You said in the original post it was to help his family with a house. Get your damn facts straight then.


----------



## ryanshull (Nov 1, 2012)

This is a bit of a stretch, but the same concept........If your wife asked for a month off to try things out with someone else, would you let her come back? Hell no!! Just by her asking, she would be hitting the bricks!! 

He has already lost his loyalty and is going to try to undercut you with your own customers and service area. The honorable thing for him to do would be to refer you for the job. Let him go, wish him luck, but don't keep him on.


----------



## J.M. (Nov 25, 2010)

I`d say let him go but I can't guarantee your position when you come back and start looking for new help. I know it is rough to find good help but he is looking for greener grass out there. Do what your gut tells you.It was a good run with him after one door closes an other one opens. I let guys go before that were good it gets better and in some way the new guy`s were better then the guy`s I let go. I`d be done with him that`s MOI he is making an a$$ out of you.


----------



## sycamorebob (Dec 7, 2011)

sorry i haven't read all the posts......Let him go, and in one month you will know what to do. welcome him back or say see ya! this could be good for both you in the long run....
getting fired is not the worst that can happen to anybody...(i know from experience)


----------



## Keeyter (Sep 18, 2010)

I would love to say give him time and treat him right as many others have said, but too many fool me once experiences have tainted me. 

For multiple reasons I would ask him to temporarily resign or sign some sort of waiver. I had a guy do this to me once and here is how it played out. Union or Non Union Employee?

1. He obviously made more money doing things off the books so he thought the grass was greener on the other side. 

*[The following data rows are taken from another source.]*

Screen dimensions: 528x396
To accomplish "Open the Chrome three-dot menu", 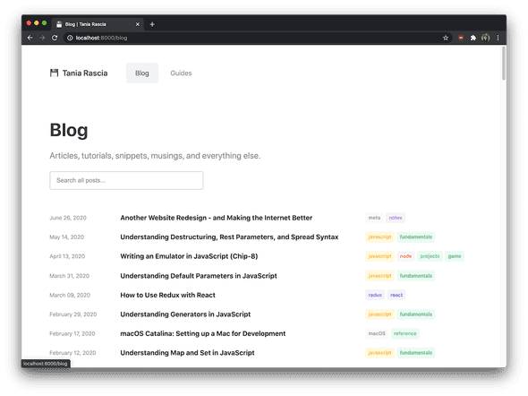I will tap(498, 38).

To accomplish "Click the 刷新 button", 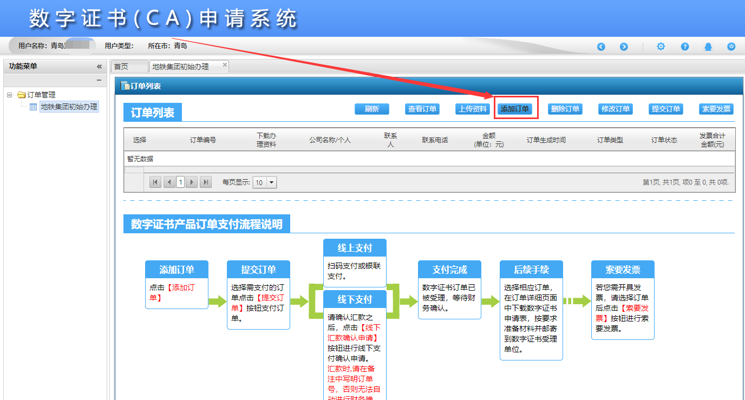I will coord(371,109).

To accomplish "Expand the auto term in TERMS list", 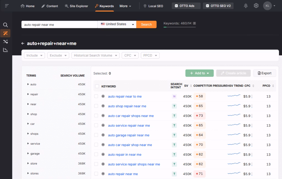I will point(28,84).

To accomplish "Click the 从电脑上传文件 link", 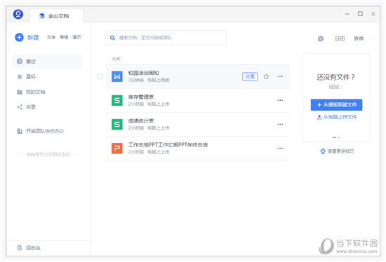I will pos(336,117).
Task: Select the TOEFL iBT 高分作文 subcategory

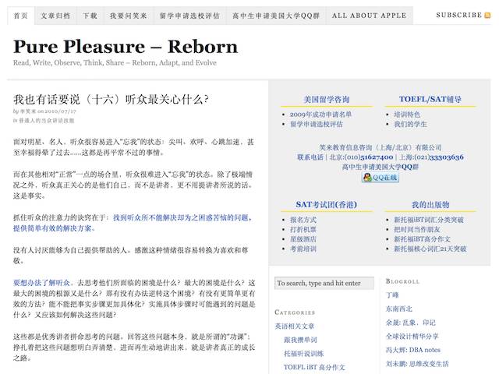Action: click(316, 366)
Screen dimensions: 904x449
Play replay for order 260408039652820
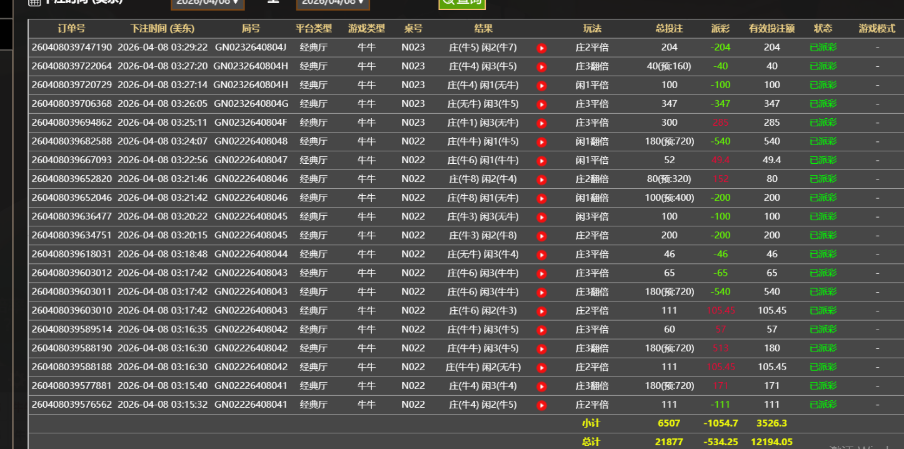pos(541,179)
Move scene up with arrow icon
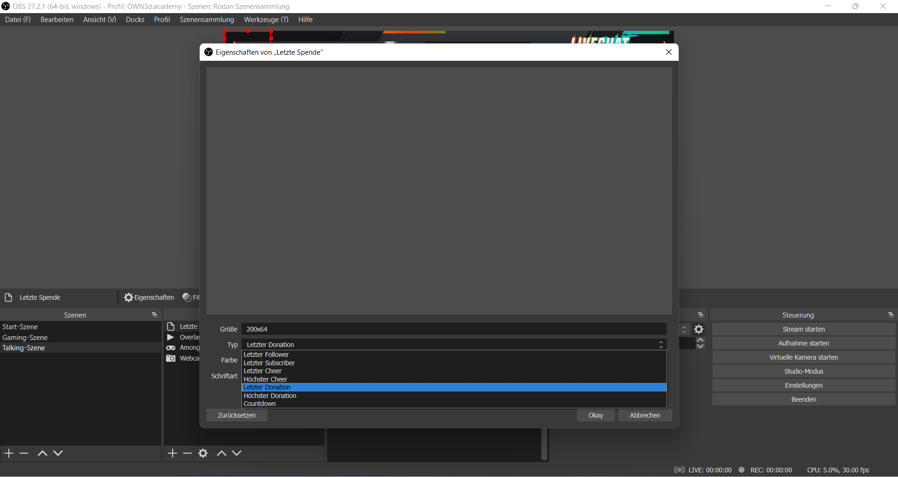The height and width of the screenshot is (477, 898). coord(42,453)
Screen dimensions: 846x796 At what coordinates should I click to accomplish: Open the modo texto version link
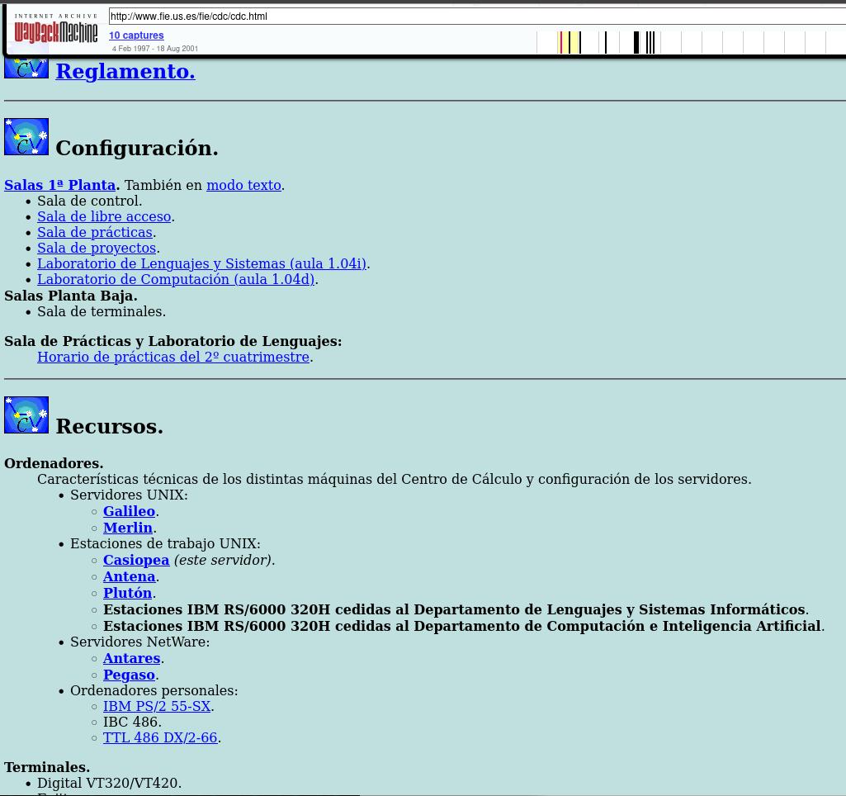coord(243,185)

2. He also got hurt, played like he wasn't and bam comes back to me and files a workers comp claim and civil lawsuit. Good thing Facebook pictures showed his story and timeline of how it happened so I was off the hook but I saw potential for disaster. 

3. Give them an inch and your missing a mile

4. Projects like that never finish on time. So plan on whatever day they anticiapte will be wrong. 

5. The almost certain phone call for borrowing tools or possibly permits can be a tricky road. 

I am all about treating people right, but I am also about protecting myself. FMLA is a great thing, Employee Contracts are great things, Vacation Time is a great thing, advance notice is a Great thing. But at the end of the day 

My guys get 5 weeks paid vacation, 2 weeks paid sick leave, Holidays, Funeral, Military and on. They get treated well. Sick days need a doctors note after three days, any vacation time more than 5 consecutive days needs FMLA or 30 days notice. And all my employees sign a "Side Job" waiver of sorts that releives me from liability while not on the clock. 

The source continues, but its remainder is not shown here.